Is the sky racist? Yes.
Is the water racist? Obviously.
Is watching birds racist? If there aren't enough black people watching birds.
If you're a black bird-watcher, "be prepared to be confused with the other black birder." That's what J. Drew Lanham, a wildlife ecology professor at Clemson University in South Carolina, wrote last year in his list of nine race-related "rules."
Lanham's sarcasm is warranted. Minorities have always seemed to be underrepresented in U.S. environmental groups. Now there's new data to support that old anecdotal observation.
According to the U.S. Fish and Wildlife Service, in 2011, 93 percent of American birders were white, 5 percent were Hispanic (which includes both blacks and whites), 4 percent were black, 1 percent were Asian American, and 2 percent were "other."
But were there any handicapped gay Micronesian birdwatchers... and if so why not?

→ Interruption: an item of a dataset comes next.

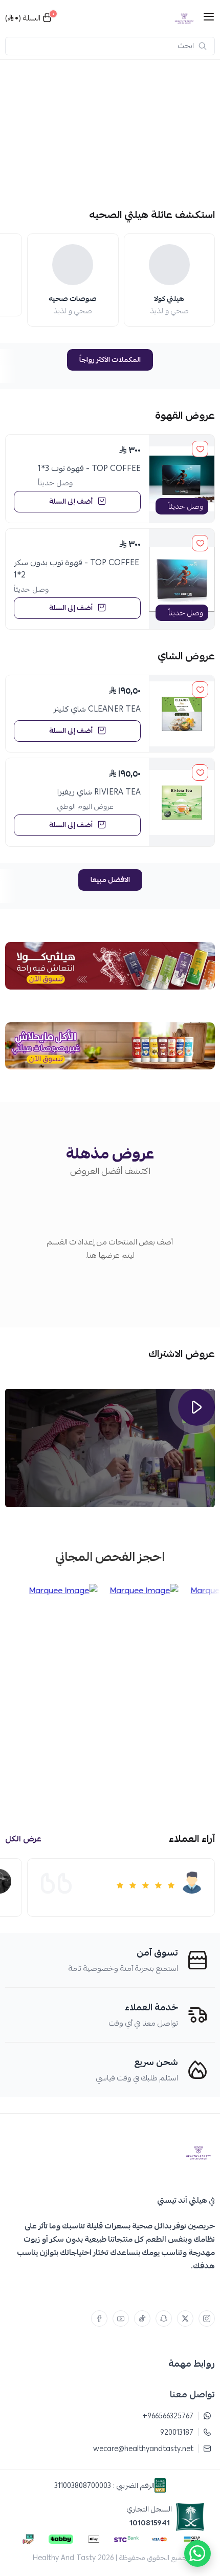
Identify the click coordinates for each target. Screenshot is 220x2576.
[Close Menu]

This slice of Social Justice Warrior crazy is brought to you by the National Geographic, which once upon a time used to discuss animals and rivers... but now pushes the same Tumblr "Everything is Racist" narrative as any media publication the left controls.
(Now would be a good time to cancel your subscription)
There are infinite possibilities here.
Are there not enough black people who build ships in bottles? There must be something racist about it. It couldn't possibly be that black people aren't as interested in building ships in bottles.
It must be racist exclusionism.
In the past three years, a group of birders has pulled together to try to bring more minorities into their community, staging a series of conferences called Focus on Diversity: Changing the Face of American Birding.
Because you can't watch birds without diversity.
The meetings have covered a range of reasons why minorities may find it hard to embrace birding, including concerns about how onlookers might react to seeing a black or Hispanic man with binoculars wandering the woods—or a suburban neighborhood—at dusk, dawn, or night.
And what about the KKK?
Conference speakers have also cited lingering fears about racism in the U.S.—like whether it's safe to go to areas where the Ku Klux Klan had been strong, or where militias still thrive—and, for some who grew up in cities or suburbs, a fear of the unfamiliar woods, full of critters.
What about militia raccoons who might be in the KKK?
"About 120 years ago, birding organizations were anti-immigrant," he says.
It's a little known fact that birding organizations used to be an obscure arm of the KKK. Unfortunately the sheets got in the way of the binoculars.